**** ФРАГМЕНТ ТЕКСТА
Польское посольство в Чехословакии с удовольствием цитировало нападки генлейновцев на чехословацкого премьер-министра Годжу за его интервью британской «Морнинг пост», в котором тот «определил партию судетских немцев как передовой отряд гитлеризма в Чехословакии» и высказал мнение, что «Чехословакии… угрожала серьезная опасность нападения со стороны Германии»[448].
Вот эта «мирная политика» судетских фашистов и вызывала восторг у польских дипломатов в Праге. Что, впрочем, понятно. Ведь и официальная Варшава на внешней арене действовала именно в этом русле — разрушения системы французских военных союзов, выстраивания «санитарного кордона» на границах СССР, а политику коллективной безопасности против агрессии Гитлера, которой придерживалась Чехословакия, тогдашняя Польша называла «деструктивной» и «вредящей интересам мира».
В Варшаве идею польско-германского сотрудничества на почве защиты нацменьшинств нашли перспективной. Вскоре Берлин с Варшавой (далее к ним присоединится Будапешт) стали выступать на внешней арене одним голосом и по этому вопросу.
********
**** ИМЕЮЩИЕСЯ ДАННЫЕ
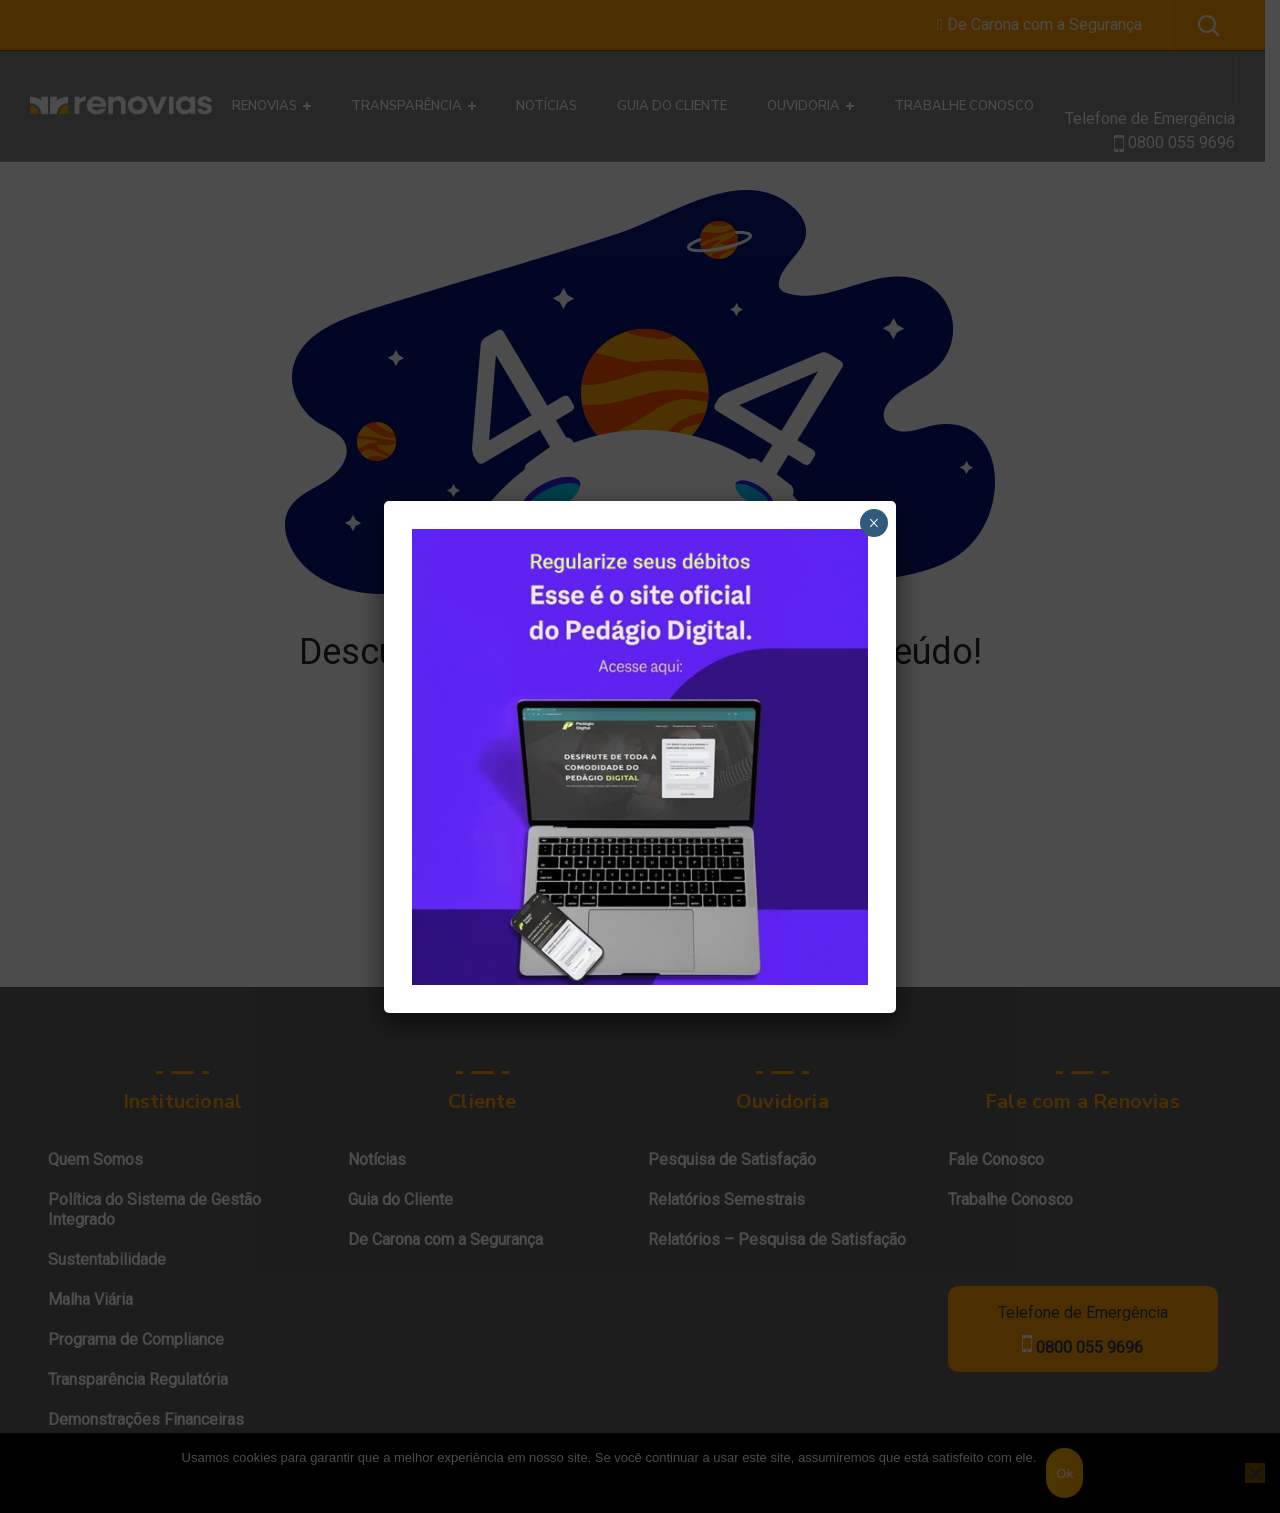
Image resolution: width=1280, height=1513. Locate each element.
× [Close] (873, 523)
********
**** ИМЕЮЩИЕСЯ ДАННЫЕ
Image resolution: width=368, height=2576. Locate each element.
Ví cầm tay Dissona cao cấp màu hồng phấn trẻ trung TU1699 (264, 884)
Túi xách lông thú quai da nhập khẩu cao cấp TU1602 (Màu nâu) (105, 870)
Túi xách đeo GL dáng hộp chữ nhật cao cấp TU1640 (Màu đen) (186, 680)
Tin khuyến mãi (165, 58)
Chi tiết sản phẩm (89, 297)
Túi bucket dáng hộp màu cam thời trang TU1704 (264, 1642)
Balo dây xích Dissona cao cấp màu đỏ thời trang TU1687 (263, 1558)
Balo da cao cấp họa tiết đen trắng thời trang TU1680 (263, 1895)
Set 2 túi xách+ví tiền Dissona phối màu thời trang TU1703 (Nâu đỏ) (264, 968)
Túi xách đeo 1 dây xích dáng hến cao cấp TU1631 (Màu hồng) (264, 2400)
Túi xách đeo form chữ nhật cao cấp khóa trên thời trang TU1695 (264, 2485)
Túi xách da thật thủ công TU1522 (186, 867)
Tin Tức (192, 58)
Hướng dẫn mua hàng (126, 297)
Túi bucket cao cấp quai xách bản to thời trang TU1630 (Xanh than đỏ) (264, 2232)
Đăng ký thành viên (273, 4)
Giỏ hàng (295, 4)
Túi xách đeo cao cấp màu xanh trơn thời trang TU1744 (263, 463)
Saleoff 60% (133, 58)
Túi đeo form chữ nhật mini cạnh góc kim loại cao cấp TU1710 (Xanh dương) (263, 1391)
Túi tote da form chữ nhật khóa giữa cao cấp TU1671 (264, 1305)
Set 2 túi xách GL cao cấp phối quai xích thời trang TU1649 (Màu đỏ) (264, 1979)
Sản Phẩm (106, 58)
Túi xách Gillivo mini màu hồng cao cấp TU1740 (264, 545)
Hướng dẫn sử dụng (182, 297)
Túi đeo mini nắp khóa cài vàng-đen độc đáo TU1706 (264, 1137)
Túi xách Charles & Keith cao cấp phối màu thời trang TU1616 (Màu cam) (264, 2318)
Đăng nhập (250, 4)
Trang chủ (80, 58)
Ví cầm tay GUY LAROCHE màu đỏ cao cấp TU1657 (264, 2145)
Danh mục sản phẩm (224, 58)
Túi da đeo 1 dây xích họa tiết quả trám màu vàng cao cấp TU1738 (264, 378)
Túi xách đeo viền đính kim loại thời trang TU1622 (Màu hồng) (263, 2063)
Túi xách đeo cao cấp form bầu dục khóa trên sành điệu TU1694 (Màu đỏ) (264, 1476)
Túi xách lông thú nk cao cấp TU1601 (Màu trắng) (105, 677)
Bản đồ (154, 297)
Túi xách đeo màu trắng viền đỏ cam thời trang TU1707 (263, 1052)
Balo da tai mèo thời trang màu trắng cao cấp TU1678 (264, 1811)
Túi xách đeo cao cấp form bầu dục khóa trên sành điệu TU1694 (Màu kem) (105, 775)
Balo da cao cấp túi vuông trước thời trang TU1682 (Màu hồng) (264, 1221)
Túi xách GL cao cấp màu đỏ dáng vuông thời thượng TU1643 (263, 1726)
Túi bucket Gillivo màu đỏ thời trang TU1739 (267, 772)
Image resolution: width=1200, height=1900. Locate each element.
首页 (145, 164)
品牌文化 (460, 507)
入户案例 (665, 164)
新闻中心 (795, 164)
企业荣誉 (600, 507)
********
#### ЗАДАНИЯ:
A. Какой британской газете дал интервью чехословацкий премьер-министр Годжа, согласно фрагменту текста?
B. Выведите строки из имеющихся данных JSON-списком строк, по одному элементу на строку, начиная со строки с «Balo dây xích» и заканчивая строкой с «Túi đeo mini» включительно.

#### РЕЗУЛЬТАТЫ ЗАДАНИЙ:
A. «Морнинг пост».

B.
[
  "Balo dây xích Dissona cao cấp màu đỏ thời trang TU1687 (263, 1558)",
  "Balo da cao cấp họa tiết đen trắng thời trang TU1680 (263, 1895)",
  "Set 2 túi xách+ví tiền Dissona phối màu thời trang TU1703 (Nâu đỏ) (264, 968)",
  "Túi xách đeo 1 dây xích dáng hến cao cấp TU1631 (Màu hồng) (264, 2400)",
  "Túi xách đeo form chữ nhật cao cấp khóa trên thời trang TU1695 (264, 2485)",
  "Túi xách da thật thủ công TU1522 (186, 867)",
  "Tin Tức (192, 58)",
  "Hướng dẫn mua hàng (126, 297)",
  "Túi bucket cao cấp quai xách bản to thời trang TU1630 (Xanh than đỏ) (264, 2232)",
  "Đăng ký thành viên (273, 4)",
  "Giỏ hàng (295, 4)",
  "Túi xách đeo cao cấp màu xanh trơn thời trang TU1744 (263, 463)",
  "Saleoff 60% (133, 58)",
  "Túi đeo form chữ nhật mini cạnh góc kim loại cao cấp TU1710 (Xanh dương) (263, 1391)",
  "Túi tote da form chữ nhật khóa giữa cao cấp TU1671 (264, 1305)",
  "Set 2 túi xách GL cao cấp phối quai xích thời trang TU1649 (Màu đỏ) (264, 1979)",
  "Sản Phẩm (106, 58)",
  "Túi xách Gillivo mini màu hồng cao cấp TU1740 (264, 545)",
  "Hướng dẫn sử dụng (182, 297)",
  "Túi đeo mini nắp khóa cài vàng-đen độc đáo TU1706 (264, 1137)"
]